There are a few daemons all wanting to control your DNS in Debian and Ubuntu. However, it’s better to resolve the conflict and leave one daemon in charge instead of having them battle it out on their own.
The Debian 8.0 “Jessie” network installer installs some packages that leaves you with broken domain name resolution in some situations. Ubuntu 15.04 “Vivid Vervet” also does some strange things out of the box. Both leaving Network Manager with a hard time controlling the systems’ DNS settings. Let us correct this by putting Network Manager back in control.
Assumption for leaving all of networking in Network Manager’s capable hands: You want your network to always configure itself automatically with minimal hassle at any location/Wi‐Fi network. Read on if this sounds like your use case.
Some symptoms indicating that you may have DNS resolution problems:
- Frequent unreliable and slow domain name resolution in browsers and other programs that seemingly correct themselves after some seconds
- It takes a long time for DNS to start working after connecting to a new network
- Only IPv6 resolution working when IPv4 resolution is not working, and visa‐versa
- /etc/resolv.conf is rewritten every few seconds
- /etc/resolv.conf is missing the “# Generated by NetworkManager” header at the top
Check that you’re actually using Network Manager. In most situations on most distributions this will be the case:
- Run service NetworkManager status to confirm that Network Manager is running
- Run head /etc/resolv.conf and look for:
# Generated by NetworkManager
If the header is missing, continue with the below instructions. If it’s there then this post does not hold a solution to your network problem answer. Sorry, but you need to do more research elsewhere to identify your problem.
- Run service rdnssd status to see if rdnssd is also running
- Run service resolvconf status to see if resolvconf is also running
If two or more services are running we may have successfully identified the problem. Network Manager already covers the functionality provided by rdnssd and resolvconf, so you can go ahead and remove rdnssd and resolvconf.
- Run apt-get purge rdnssd to remove it from your system
- Run apt-get purge resolvconf to remove it from your system
- Run service NetworkManager restart to stop and start the Network Manager daemon so it can find the changes
Wait a minute – or disconnect and reconnect your network – and then repeat step 2 to verify that that Network Manager is back in control over your name resolution.
How did this this problem arise in the first place? According to Debian bug #740998, the Debian network installer (for Debian 8.0 “Jessie”) will install the troublesome rdnssd program if the network installer sees an IPv6 environment. The package is not required on systems managed by Network Manager. Debian 9.0 “Sketch” – currently in the testing release channel – have resolved the problem by making the two packages conflict with each other, preventing them from being installed at the same time.

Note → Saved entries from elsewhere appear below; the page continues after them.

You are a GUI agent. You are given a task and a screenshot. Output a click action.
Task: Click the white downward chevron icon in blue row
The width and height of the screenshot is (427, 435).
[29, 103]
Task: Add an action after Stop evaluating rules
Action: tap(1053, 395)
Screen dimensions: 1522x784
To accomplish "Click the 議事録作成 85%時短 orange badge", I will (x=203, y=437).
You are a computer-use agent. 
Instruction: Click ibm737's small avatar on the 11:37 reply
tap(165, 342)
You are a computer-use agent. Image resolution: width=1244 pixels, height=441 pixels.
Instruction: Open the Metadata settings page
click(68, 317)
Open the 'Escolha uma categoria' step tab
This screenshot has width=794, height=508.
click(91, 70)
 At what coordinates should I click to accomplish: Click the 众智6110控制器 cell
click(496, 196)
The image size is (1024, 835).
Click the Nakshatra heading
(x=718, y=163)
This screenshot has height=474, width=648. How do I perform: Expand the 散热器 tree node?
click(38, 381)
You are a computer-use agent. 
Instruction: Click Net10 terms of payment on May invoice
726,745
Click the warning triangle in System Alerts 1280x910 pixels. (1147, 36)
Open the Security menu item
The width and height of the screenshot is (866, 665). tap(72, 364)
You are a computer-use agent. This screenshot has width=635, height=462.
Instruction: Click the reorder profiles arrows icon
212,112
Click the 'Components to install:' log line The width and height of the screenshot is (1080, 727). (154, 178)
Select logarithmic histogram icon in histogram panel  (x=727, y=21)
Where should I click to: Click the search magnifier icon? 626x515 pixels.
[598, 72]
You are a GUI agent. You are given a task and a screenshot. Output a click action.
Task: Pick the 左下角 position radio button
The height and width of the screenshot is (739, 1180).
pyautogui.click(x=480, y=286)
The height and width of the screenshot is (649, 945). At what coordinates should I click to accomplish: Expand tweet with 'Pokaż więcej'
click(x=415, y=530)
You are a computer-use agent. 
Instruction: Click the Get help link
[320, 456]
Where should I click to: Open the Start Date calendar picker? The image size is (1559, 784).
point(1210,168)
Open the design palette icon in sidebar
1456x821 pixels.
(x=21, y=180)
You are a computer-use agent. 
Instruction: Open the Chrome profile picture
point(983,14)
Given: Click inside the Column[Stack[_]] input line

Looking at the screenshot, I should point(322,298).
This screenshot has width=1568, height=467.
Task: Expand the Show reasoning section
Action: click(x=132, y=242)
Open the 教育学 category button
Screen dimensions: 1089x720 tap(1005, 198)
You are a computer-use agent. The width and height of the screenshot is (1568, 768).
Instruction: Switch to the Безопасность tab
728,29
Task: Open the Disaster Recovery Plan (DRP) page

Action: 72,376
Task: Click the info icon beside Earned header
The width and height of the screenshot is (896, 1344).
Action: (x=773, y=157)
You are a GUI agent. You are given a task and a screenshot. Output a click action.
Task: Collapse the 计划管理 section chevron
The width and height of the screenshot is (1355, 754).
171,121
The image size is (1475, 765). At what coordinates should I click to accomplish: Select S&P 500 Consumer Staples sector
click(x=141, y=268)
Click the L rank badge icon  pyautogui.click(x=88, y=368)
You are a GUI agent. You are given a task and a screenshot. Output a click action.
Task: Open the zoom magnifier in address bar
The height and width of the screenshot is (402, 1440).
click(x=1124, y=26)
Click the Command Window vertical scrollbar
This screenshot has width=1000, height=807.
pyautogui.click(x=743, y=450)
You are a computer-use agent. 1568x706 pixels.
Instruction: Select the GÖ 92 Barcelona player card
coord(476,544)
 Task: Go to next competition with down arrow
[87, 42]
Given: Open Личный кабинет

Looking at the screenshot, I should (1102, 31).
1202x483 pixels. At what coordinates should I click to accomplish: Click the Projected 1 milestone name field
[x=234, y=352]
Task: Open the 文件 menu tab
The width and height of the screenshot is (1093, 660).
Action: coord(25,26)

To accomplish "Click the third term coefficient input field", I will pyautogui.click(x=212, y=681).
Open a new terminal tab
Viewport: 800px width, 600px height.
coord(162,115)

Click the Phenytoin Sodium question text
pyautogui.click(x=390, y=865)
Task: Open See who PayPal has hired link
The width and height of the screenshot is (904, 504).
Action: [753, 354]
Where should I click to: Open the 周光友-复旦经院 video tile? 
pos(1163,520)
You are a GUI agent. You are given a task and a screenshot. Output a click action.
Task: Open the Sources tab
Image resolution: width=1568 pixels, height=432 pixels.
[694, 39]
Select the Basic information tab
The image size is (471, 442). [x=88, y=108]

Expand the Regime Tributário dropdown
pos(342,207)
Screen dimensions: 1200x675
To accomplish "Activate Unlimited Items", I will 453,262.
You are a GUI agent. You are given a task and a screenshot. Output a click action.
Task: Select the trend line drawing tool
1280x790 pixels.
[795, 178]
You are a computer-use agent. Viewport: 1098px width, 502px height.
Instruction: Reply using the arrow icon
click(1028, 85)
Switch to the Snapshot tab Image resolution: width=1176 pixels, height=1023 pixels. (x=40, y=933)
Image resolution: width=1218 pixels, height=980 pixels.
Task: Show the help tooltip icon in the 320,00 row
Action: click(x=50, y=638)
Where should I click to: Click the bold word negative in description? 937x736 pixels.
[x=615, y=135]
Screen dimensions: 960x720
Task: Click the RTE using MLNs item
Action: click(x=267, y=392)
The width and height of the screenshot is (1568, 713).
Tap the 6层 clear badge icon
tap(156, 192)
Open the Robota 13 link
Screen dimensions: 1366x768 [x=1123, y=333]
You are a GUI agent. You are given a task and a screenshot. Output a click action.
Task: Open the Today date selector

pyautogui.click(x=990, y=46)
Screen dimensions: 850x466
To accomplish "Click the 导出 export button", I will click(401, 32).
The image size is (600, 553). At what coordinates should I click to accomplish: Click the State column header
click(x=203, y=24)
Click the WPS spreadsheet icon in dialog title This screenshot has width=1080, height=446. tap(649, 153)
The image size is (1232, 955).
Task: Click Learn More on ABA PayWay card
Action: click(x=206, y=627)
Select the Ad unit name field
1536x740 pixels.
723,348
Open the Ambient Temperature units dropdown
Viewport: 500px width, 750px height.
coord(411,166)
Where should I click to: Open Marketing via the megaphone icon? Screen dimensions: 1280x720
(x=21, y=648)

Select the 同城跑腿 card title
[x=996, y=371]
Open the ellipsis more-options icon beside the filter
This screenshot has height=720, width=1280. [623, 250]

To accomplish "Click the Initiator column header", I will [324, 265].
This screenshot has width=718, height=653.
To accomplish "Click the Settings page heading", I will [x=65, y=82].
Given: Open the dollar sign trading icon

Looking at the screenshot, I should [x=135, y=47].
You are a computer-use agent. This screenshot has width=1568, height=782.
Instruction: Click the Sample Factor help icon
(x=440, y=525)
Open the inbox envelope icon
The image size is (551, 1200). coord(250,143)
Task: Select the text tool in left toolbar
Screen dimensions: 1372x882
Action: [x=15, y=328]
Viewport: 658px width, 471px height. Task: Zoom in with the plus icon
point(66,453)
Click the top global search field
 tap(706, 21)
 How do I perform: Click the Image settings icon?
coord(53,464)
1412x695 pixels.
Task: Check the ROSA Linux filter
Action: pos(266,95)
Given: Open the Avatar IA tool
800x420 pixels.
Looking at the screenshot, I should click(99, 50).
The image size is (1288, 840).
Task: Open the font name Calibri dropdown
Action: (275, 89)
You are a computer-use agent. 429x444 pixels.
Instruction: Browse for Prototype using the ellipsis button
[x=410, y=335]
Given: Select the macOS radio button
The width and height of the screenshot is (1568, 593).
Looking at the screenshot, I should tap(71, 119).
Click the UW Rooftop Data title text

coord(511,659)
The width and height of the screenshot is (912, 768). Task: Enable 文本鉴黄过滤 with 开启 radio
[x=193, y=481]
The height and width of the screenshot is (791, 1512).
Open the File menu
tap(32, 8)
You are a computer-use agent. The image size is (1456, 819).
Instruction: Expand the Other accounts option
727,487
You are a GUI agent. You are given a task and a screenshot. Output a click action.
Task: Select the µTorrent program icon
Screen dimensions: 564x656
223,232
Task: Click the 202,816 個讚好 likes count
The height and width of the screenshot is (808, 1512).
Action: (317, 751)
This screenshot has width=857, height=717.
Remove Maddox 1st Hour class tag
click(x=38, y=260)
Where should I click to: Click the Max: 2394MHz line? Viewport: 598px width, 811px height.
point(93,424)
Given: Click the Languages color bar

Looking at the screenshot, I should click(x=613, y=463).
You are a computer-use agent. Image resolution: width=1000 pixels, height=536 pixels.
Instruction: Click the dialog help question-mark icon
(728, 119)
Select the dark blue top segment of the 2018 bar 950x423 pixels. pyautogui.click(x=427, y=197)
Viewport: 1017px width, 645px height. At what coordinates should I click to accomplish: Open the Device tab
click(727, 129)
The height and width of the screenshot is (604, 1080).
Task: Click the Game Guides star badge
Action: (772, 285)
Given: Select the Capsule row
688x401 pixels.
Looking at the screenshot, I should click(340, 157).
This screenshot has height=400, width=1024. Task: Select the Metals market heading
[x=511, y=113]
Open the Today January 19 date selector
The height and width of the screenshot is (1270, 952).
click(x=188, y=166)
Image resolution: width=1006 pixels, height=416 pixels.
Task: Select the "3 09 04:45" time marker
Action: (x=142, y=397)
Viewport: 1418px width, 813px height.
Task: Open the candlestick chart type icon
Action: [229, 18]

As for resolvconf, it’s a bit harder to track down how that gets installed. I suspect it’s the network installer again but haven’t confirmed it. Although resolvconf alone can almost manage your /etc/resolv.conf file, it will interfere with Network Manager. resolvconf will not setup IPv6 name servers in all situations
Ubuntu extra
Ubuntu always installs resolvconf. If you’re running Network Manager (see step 2), you can remove it. In addition to resolvconf, you also have to deal with dnsmasq in the mix on Ubuntu. dnsmasq is a caching system meant for situations when DNS is broken. As a side effect, it interferes with DNS and gets in the way of IPv6 DNS servers. Assuming you are not on the Moon or the International Space Station, you do not need a separate system‐level DNS caching daemon and can remove it:- Remove (or comment out) the below line from /etc/NetworkManager/NetworkManager.conf:
dns=dnsmasq
- Run service NetworkManager restart
If your DNS still is broken, you can start blaming your router or internet service provider at this point. Check to see if you also have issues on other machines on the same network. Debian and Ubuntu’s conflicting oddities should have been neutralized, at least.